*** Opening of RECORDED DATA ***
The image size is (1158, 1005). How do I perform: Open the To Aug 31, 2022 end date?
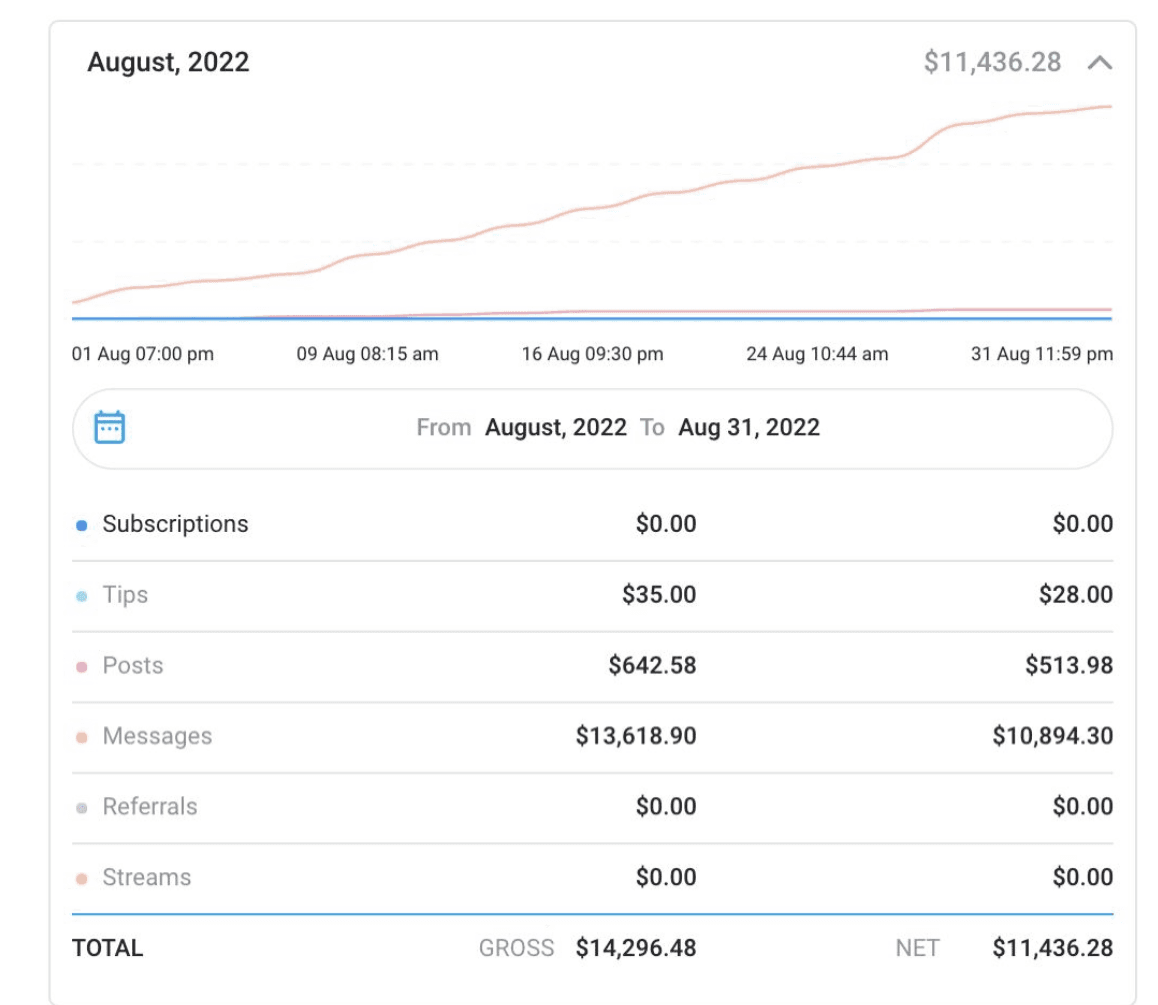[x=748, y=427]
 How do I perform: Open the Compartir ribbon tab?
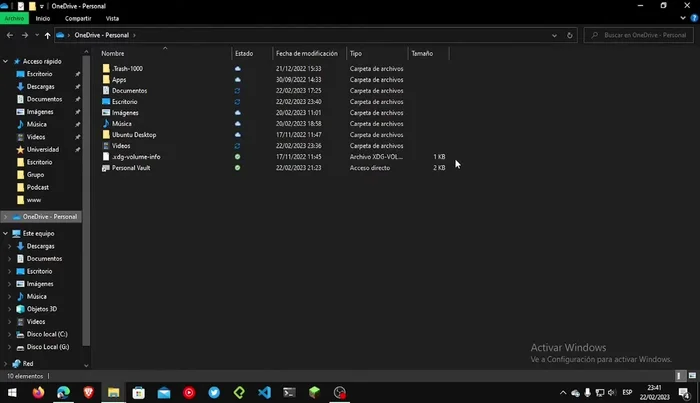(x=77, y=18)
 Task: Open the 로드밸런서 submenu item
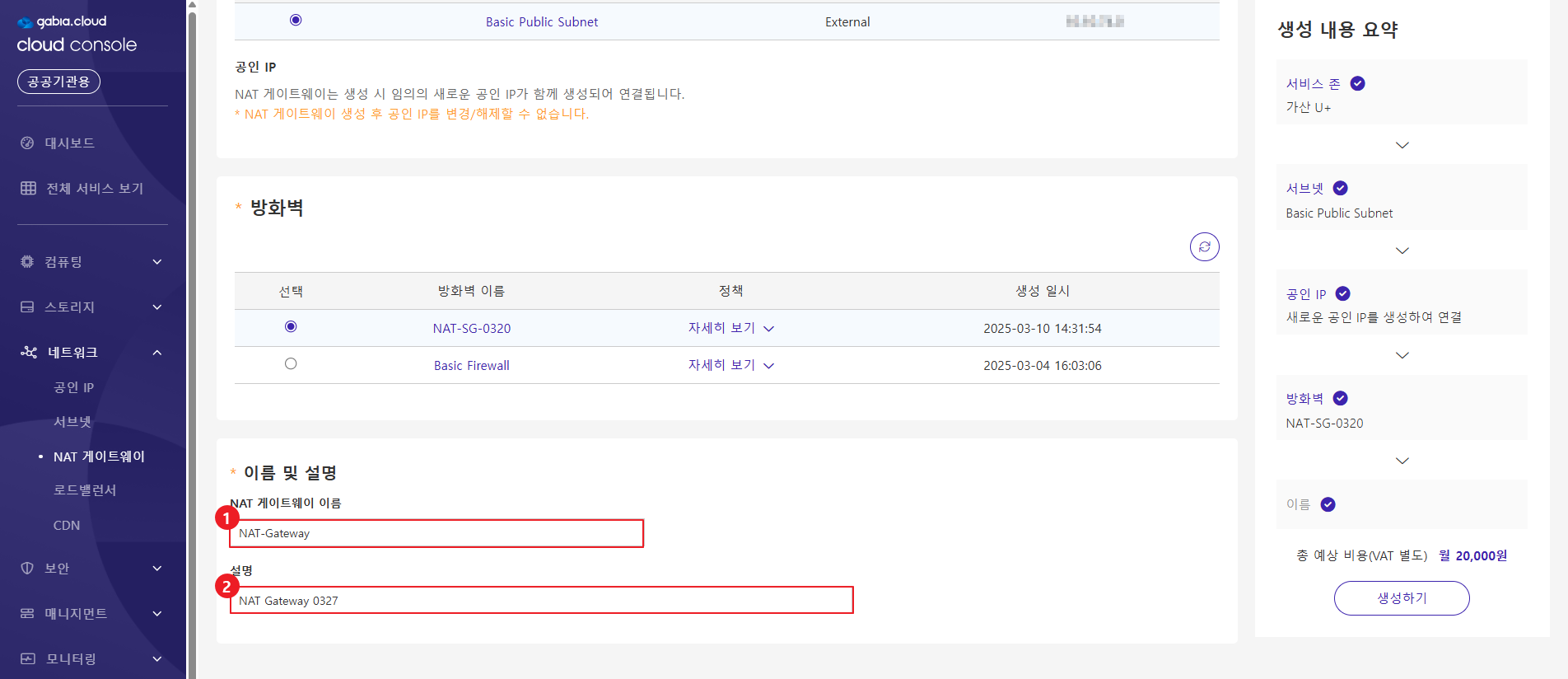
*** Close of RECORDED DATA ***
WORK INSTRUCTIONS
Copy each of the entries above precisely, and drop whatever pictures they hold.

ANSWER BELOW
The image size is (1158, 1005). How do I perform: Open the To Aug 31, 2022 end date?
[x=748, y=427]
 How do I perform: Open the Compartir ribbon tab?
(x=77, y=18)
 Task: Open the 로드밸런서 submenu item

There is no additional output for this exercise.